──────── Data to use

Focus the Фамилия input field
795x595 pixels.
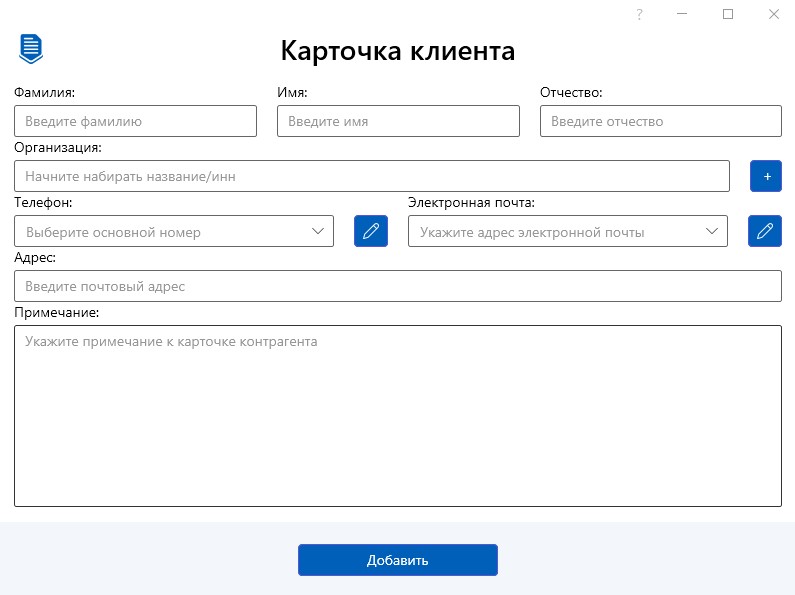click(135, 121)
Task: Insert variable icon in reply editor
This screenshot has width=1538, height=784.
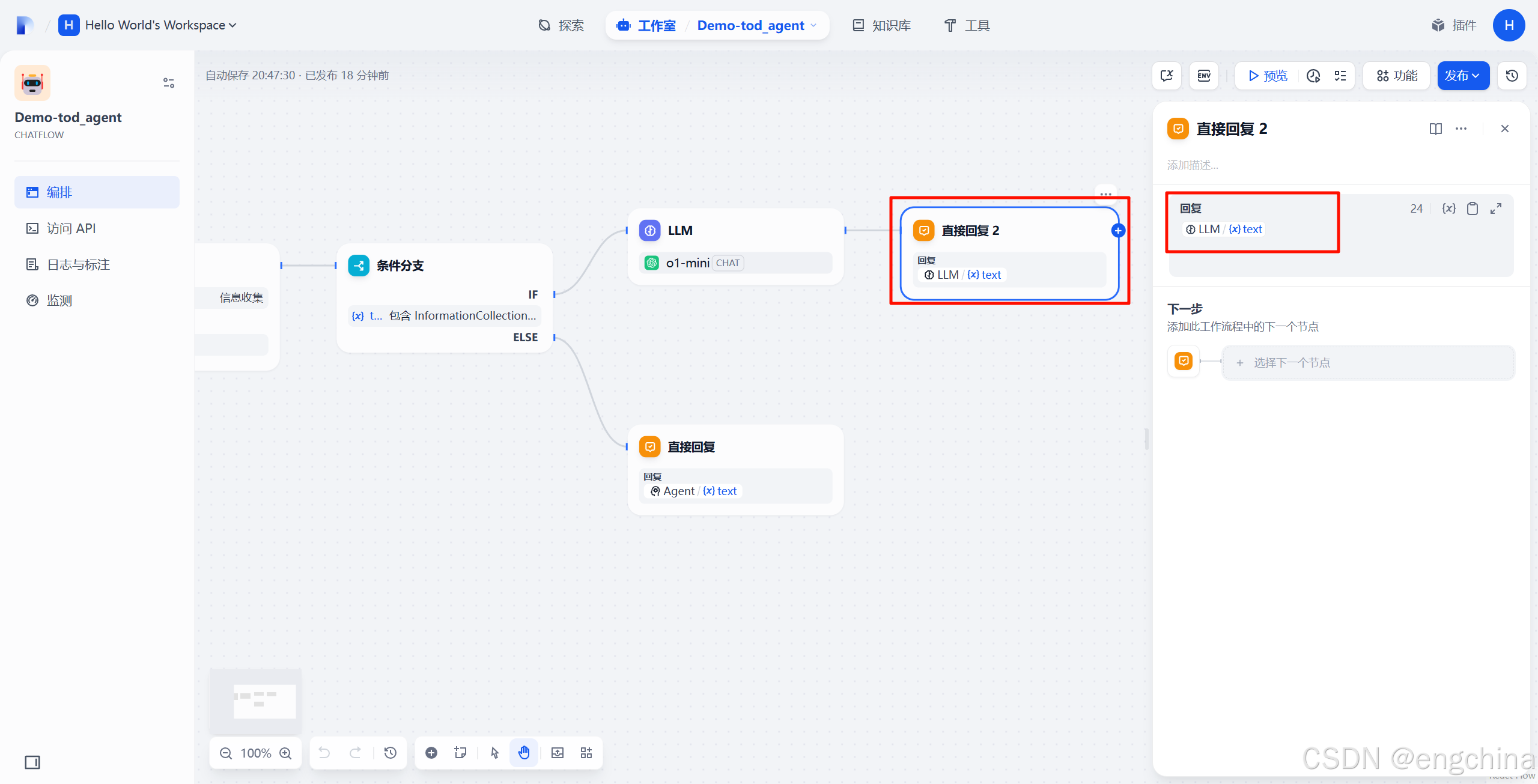Action: point(1448,208)
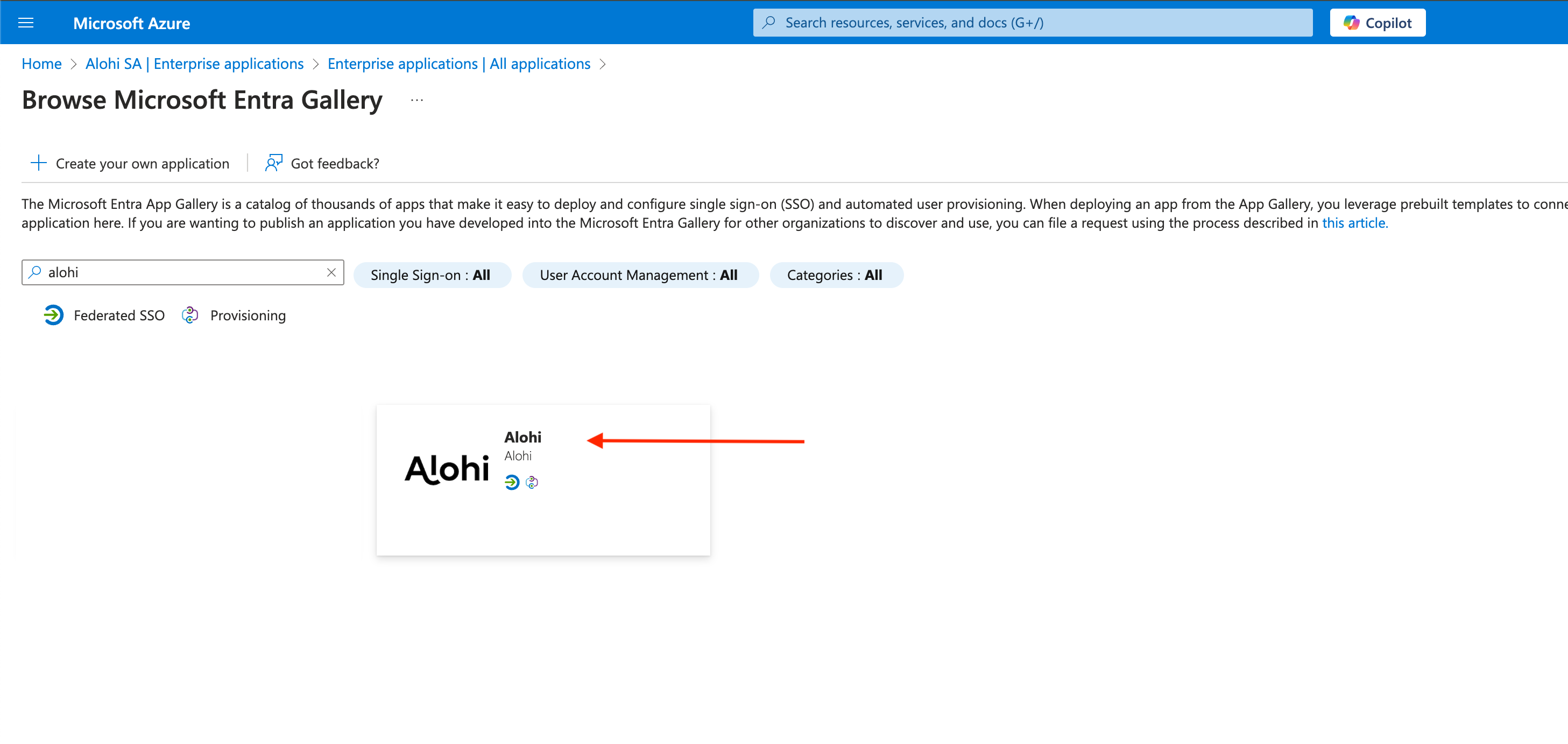The width and height of the screenshot is (1568, 744).
Task: Open the Single Sign-on filter
Action: (432, 275)
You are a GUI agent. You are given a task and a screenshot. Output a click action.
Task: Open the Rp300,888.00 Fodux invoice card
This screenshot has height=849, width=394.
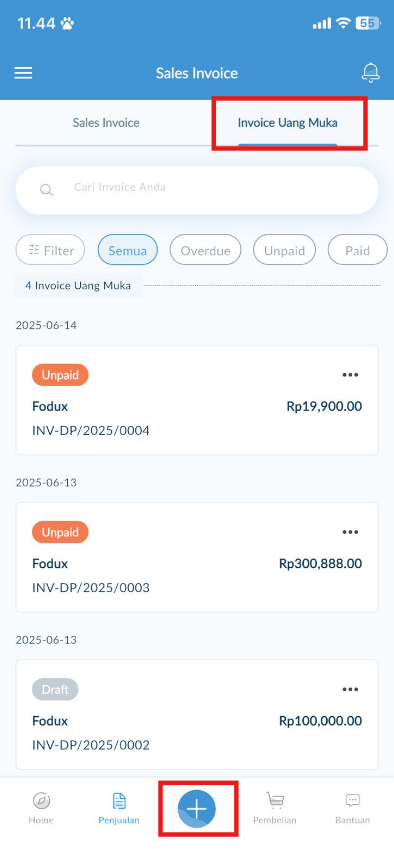tap(197, 557)
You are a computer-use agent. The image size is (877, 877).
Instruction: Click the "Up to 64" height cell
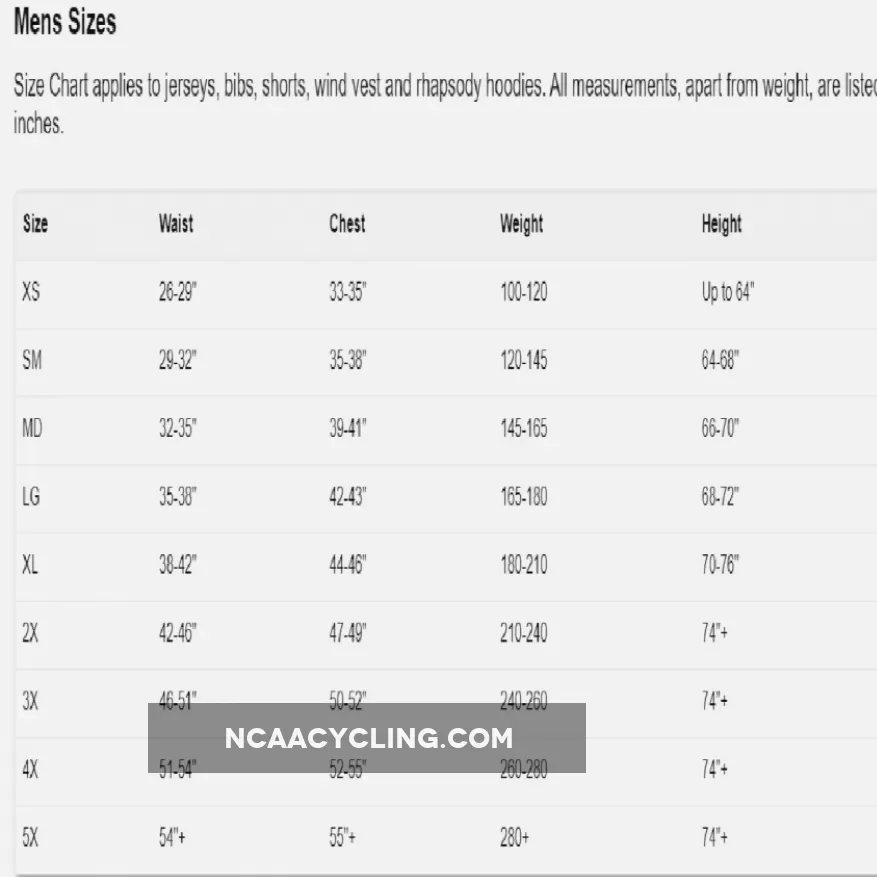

────────────────

> [Given exercise]:
Return all of the material above word for word, leaving out the pictures.

> [Result for this task]:
Focus the Фамилия input field
795x595 pixels.
click(135, 121)
Task: Insert variable icon in reply editor
This screenshot has width=1538, height=784.
Action: point(1448,208)
The width and height of the screenshot is (1568, 744).
Task: Open the Single Sign-on filter
Action: (432, 275)
You are a GUI agent. You are given a task and a screenshot. Output a click action.
Task: Open the Rp300,888.00 Fodux invoice card
This screenshot has height=849, width=394.
tap(197, 557)
You are a computer-use agent. The image size is (877, 877).
Instruction: Click the "Up to 64" height cell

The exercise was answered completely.